- _Work required_
Reproduce only the records from the line containing "Where should I click to: Toggle" through the line containing "point(532,492)", with "timestamp" replaced by "time marker" and nothing else changed.

------

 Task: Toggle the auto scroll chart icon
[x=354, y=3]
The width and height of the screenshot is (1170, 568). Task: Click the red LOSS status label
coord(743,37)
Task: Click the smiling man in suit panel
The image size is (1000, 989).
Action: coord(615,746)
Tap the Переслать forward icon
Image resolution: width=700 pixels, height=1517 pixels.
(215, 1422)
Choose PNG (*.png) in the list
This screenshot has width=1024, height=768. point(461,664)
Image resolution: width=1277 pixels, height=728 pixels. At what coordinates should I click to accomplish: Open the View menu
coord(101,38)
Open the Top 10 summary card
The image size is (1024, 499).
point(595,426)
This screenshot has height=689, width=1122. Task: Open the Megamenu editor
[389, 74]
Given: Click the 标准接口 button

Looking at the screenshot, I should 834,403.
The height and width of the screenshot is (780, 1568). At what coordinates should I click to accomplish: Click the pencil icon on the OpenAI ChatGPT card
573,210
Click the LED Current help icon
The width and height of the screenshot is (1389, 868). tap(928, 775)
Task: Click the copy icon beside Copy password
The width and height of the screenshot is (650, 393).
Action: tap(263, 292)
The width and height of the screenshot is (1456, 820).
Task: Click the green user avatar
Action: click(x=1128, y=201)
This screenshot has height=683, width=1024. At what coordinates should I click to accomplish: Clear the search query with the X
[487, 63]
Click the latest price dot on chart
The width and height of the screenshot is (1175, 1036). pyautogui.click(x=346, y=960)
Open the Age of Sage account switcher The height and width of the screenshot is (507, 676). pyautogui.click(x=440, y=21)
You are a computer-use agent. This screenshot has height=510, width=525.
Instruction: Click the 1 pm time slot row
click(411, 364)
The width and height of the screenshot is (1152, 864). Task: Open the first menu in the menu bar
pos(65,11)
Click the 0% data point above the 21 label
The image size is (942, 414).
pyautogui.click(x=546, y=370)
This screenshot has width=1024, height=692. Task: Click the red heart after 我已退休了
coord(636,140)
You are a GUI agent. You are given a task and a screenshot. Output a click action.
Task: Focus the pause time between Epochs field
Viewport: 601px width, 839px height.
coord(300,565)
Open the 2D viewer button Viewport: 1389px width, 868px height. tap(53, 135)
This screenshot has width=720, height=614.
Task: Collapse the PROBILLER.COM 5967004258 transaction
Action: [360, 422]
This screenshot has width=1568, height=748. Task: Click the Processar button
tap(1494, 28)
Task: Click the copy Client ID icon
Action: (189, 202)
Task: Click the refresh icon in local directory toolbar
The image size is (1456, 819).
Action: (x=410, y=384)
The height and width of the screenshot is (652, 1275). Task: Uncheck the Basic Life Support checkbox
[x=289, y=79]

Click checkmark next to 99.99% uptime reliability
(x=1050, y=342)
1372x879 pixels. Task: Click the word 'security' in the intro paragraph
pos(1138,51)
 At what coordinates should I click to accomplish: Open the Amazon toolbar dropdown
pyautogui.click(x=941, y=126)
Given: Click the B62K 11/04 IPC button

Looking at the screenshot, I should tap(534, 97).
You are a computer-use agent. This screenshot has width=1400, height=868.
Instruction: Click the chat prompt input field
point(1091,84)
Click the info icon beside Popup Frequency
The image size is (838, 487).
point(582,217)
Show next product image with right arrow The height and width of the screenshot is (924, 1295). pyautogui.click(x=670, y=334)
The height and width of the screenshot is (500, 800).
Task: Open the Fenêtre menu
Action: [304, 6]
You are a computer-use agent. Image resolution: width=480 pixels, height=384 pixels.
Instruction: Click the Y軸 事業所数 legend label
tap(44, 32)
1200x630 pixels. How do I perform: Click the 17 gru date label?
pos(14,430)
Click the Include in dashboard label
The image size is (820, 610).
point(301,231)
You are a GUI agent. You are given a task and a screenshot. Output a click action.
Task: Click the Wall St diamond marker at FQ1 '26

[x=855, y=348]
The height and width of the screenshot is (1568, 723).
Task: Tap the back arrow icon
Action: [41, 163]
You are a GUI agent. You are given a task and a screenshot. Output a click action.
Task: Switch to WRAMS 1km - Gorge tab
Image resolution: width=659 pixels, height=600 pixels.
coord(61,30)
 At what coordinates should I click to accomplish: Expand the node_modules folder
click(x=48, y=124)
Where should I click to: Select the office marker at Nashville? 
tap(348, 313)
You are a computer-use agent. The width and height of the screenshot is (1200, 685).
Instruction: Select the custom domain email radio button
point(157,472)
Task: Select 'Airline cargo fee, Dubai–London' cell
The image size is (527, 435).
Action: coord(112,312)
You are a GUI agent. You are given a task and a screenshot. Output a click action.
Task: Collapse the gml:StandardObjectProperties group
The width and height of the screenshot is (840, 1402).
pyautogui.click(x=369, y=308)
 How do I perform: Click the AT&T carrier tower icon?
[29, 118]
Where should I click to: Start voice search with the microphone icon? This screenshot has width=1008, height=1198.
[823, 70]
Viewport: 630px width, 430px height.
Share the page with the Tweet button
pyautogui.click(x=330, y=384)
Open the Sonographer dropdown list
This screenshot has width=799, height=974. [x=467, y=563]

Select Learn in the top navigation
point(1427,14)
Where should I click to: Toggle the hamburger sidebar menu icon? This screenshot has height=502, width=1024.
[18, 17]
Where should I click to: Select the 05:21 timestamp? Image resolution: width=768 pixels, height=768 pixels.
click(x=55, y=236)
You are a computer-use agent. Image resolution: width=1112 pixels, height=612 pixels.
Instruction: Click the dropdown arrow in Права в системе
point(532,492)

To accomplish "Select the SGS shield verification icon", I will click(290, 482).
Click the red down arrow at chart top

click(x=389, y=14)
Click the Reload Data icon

------

- _Finished exercise_
Where should I click to: Toggle the hamburger sidebar menu icon? This screenshot has height=502, width=1024.
[18, 17]
Where should I click to: Select the 05:21 time marker? Image resolution: width=768 pixels, height=768 pixels.
click(x=55, y=236)
You are a computer-use agent. Image resolution: width=1112 pixels, height=612 pixels.
Instruction: Click the dropdown arrow in Права в системе
point(532,492)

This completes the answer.